- Description of the task
A word-for-word copy of the listing is needed. Retype it in full.

- Extracted records
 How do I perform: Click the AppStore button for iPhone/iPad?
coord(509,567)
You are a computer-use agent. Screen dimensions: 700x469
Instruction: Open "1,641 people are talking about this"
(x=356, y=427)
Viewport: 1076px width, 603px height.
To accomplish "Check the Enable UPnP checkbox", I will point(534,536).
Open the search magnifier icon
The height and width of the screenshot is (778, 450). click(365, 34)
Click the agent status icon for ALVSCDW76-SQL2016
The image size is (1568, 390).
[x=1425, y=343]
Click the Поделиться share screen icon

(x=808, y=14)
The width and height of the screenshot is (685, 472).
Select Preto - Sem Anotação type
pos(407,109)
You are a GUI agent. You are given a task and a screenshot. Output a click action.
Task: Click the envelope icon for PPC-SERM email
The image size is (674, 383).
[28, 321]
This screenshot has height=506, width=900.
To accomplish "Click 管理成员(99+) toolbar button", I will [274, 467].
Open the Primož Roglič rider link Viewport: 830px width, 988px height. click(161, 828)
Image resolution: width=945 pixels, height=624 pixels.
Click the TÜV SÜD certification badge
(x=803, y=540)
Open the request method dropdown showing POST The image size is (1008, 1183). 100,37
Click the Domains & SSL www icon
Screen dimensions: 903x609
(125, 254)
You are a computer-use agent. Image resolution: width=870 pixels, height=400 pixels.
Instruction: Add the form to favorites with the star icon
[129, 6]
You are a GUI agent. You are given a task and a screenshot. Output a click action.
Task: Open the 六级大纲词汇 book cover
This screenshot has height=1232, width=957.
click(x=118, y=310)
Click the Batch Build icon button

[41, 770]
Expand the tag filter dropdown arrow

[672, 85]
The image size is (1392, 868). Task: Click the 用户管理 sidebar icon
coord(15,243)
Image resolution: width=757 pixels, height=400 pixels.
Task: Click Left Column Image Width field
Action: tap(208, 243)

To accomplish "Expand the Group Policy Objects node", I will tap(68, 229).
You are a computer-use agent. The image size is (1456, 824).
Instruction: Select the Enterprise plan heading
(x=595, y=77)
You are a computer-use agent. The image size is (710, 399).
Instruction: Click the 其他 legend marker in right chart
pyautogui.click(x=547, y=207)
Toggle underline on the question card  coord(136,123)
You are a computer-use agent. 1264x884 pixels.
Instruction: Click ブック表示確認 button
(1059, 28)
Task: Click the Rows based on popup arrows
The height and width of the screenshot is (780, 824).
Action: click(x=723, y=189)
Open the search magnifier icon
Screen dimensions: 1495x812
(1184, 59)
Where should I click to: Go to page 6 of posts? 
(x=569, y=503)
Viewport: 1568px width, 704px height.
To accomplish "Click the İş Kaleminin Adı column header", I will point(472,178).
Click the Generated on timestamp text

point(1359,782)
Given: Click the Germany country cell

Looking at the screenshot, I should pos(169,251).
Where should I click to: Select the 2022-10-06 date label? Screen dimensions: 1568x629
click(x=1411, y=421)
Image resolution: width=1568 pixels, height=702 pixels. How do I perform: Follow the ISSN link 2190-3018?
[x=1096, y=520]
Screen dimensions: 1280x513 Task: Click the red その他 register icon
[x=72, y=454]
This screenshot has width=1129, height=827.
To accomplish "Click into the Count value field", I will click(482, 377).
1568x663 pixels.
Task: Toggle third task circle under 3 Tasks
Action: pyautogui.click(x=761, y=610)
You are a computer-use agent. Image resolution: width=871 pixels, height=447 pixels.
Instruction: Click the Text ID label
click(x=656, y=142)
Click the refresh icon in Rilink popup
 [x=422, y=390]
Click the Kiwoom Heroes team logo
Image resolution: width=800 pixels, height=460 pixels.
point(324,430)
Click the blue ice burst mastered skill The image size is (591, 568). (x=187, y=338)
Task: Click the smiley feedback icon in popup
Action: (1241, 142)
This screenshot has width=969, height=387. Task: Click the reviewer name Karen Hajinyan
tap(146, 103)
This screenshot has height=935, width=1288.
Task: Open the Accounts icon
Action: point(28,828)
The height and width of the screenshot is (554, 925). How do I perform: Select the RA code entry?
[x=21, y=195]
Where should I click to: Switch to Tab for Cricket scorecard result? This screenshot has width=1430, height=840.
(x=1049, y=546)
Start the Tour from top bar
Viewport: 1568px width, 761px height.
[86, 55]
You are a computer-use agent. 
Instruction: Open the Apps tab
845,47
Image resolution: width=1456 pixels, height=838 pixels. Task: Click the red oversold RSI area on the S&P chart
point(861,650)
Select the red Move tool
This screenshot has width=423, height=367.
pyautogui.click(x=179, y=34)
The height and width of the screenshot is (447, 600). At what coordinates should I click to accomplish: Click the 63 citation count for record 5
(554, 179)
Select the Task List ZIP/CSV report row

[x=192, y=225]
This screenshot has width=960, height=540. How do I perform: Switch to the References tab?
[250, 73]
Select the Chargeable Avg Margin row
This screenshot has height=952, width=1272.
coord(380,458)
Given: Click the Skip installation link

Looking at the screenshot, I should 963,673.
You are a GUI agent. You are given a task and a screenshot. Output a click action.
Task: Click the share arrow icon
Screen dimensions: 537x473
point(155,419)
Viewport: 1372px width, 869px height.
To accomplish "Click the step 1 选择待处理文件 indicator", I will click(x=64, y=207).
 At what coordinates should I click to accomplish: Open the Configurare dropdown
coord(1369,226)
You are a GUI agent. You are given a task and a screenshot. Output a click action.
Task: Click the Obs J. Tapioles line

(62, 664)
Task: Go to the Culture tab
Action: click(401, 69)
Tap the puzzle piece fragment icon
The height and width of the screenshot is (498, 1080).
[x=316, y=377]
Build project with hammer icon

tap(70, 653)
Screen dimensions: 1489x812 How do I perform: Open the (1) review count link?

- Answer space
 How do I perform: Click the AppStore button for iPhone/iPad?
coord(509,567)
You are a computer-use agent. Screen dimensions: 700x469
Instruction: Open "1,641 people are talking about this"
(x=356, y=427)
Viewport: 1076px width, 603px height.
To accomplish "Check the Enable UPnP checkbox", I will point(534,536).
Open the search magnifier icon
The height and width of the screenshot is (778, 450). click(365, 34)
Click the agent status icon for ALVSCDW76-SQL2016
The image size is (1568, 390).
[x=1425, y=343]
Click the Поделиться share screen icon

(x=808, y=14)
The width and height of the screenshot is (685, 472).
Select Preto - Sem Anotação type
pos(407,109)
You are a GUI agent. You are given a task and a screenshot. Output a click action.
Task: Click the envelope icon for PPC-SERM email
The image size is (674, 383).
[28, 321]
This screenshot has height=506, width=900.
To accomplish "Click 管理成员(99+) toolbar button", I will [274, 467].
Open the Primož Roglič rider link Viewport: 830px width, 988px height. click(161, 828)
Image resolution: width=945 pixels, height=624 pixels.
Click the TÜV SÜD certification badge
(x=803, y=540)
Open the request method dropdown showing POST The image size is (1008, 1183). 100,37
Click the Domains & SSL www icon
Screen dimensions: 903x609
(125, 254)
You are a computer-use agent. Image resolution: width=870 pixels, height=400 pixels.
Instruction: Add the form to favorites with the star icon
[129, 6]
You are a GUI agent. You are given a task and a screenshot. Output a click action.
Task: Open the 六级大纲词汇 book cover
This screenshot has height=1232, width=957.
click(x=118, y=310)
Click the Batch Build icon button

[41, 770]
Expand the tag filter dropdown arrow

[672, 85]
The image size is (1392, 868). Task: Click the 用户管理 sidebar icon
coord(15,243)
Image resolution: width=757 pixels, height=400 pixels.
Task: Click Left Column Image Width field
Action: tap(208, 243)

To accomplish "Expand the Group Policy Objects node", I will tap(68, 229).
You are a computer-use agent. The image size is (1456, 824).
Instruction: Select the Enterprise plan heading
(x=595, y=77)
You are a computer-use agent. The image size is (710, 399).
Instruction: Click the 其他 legend marker in right chart
pyautogui.click(x=547, y=207)
Toggle underline on the question card  coord(136,123)
You are a computer-use agent. 1264x884 pixels.
Instruction: Click ブック表示確認 button
(1059, 28)
Task: Click the Rows based on popup arrows
The height and width of the screenshot is (780, 824).
Action: click(x=723, y=189)
Open the search magnifier icon
Screen dimensions: 1495x812
(1184, 59)
Where should I click to: Go to page 6 of posts? 
(x=569, y=503)
Viewport: 1568px width, 704px height.
To accomplish "Click the İş Kaleminin Adı column header", I will point(472,178).
Click the Generated on timestamp text

point(1359,782)
Given: Click the Germany country cell

Looking at the screenshot, I should pos(169,251).
Where should I click to: Select the 2022-10-06 date label? Screen dimensions: 1568x629
click(x=1411, y=421)
Image resolution: width=1568 pixels, height=702 pixels. How do I perform: Follow the ISSN link 2190-3018?
[x=1096, y=520]
Screen dimensions: 1280x513 Task: Click the red その他 register icon
[x=72, y=454]
This screenshot has width=1129, height=827.
To accomplish "Click into the Count value field", I will click(482, 377).
1568x663 pixels.
Task: Toggle third task circle under 3 Tasks
Action: pyautogui.click(x=761, y=610)
You are a computer-use agent. Image resolution: width=871 pixels, height=447 pixels.
Instruction: Click the Text ID label
click(x=656, y=142)
Click the refresh icon in Rilink popup
 [x=422, y=390]
Click the Kiwoom Heroes team logo
Image resolution: width=800 pixels, height=460 pixels.
point(324,430)
Click the blue ice burst mastered skill The image size is (591, 568). (x=187, y=338)
Task: Click the smiley feedback icon in popup
Action: (1241, 142)
This screenshot has width=969, height=387. Task: Click the reviewer name Karen Hajinyan
tap(146, 103)
This screenshot has height=935, width=1288.
Task: Open the Accounts icon
Action: point(28,828)
The height and width of the screenshot is (554, 925). How do I perform: Select the RA code entry?
[x=21, y=195]
Where should I click to: Switch to Tab for Cricket scorecard result? This screenshot has width=1430, height=840.
(x=1049, y=546)
Start the Tour from top bar
Viewport: 1568px width, 761px height.
[86, 55]
You are a computer-use agent. 
Instruction: Open the Apps tab
845,47
Image resolution: width=1456 pixels, height=838 pixels. Task: Click the red oversold RSI area on the S&P chart
point(861,650)
Select the red Move tool
This screenshot has width=423, height=367.
pyautogui.click(x=179, y=34)
The height and width of the screenshot is (447, 600). At what coordinates should I click to accomplish: Click the 63 citation count for record 5
(554, 179)
Select the Task List ZIP/CSV report row

[x=192, y=225]
This screenshot has width=960, height=540. How do I perform: Switch to the References tab?
[250, 73]
Select the Chargeable Avg Margin row
This screenshot has height=952, width=1272.
coord(380,458)
Given: Click the Skip installation link

Looking at the screenshot, I should 963,673.
You are a GUI agent. You are given a task and a screenshot. Output a click action.
Task: Click the share arrow icon
Screen dimensions: 537x473
point(155,419)
Viewport: 1372px width, 869px height.
To accomplish "Click the step 1 选择待处理文件 indicator", I will click(x=64, y=207).
 At what coordinates should I click to accomplish: Open the Configurare dropdown
coord(1369,226)
You are a GUI agent. You are given a task and a screenshot. Output a click action.
Task: Click the Obs J. Tapioles line

(62, 664)
Task: Go to the Culture tab
Action: click(401, 69)
Tap the puzzle piece fragment icon
The height and width of the screenshot is (498, 1080).
[x=316, y=377]
Build project with hammer icon

tap(70, 653)
Screen dimensions: 1489x812 How do I perform: Open the (1) review count link?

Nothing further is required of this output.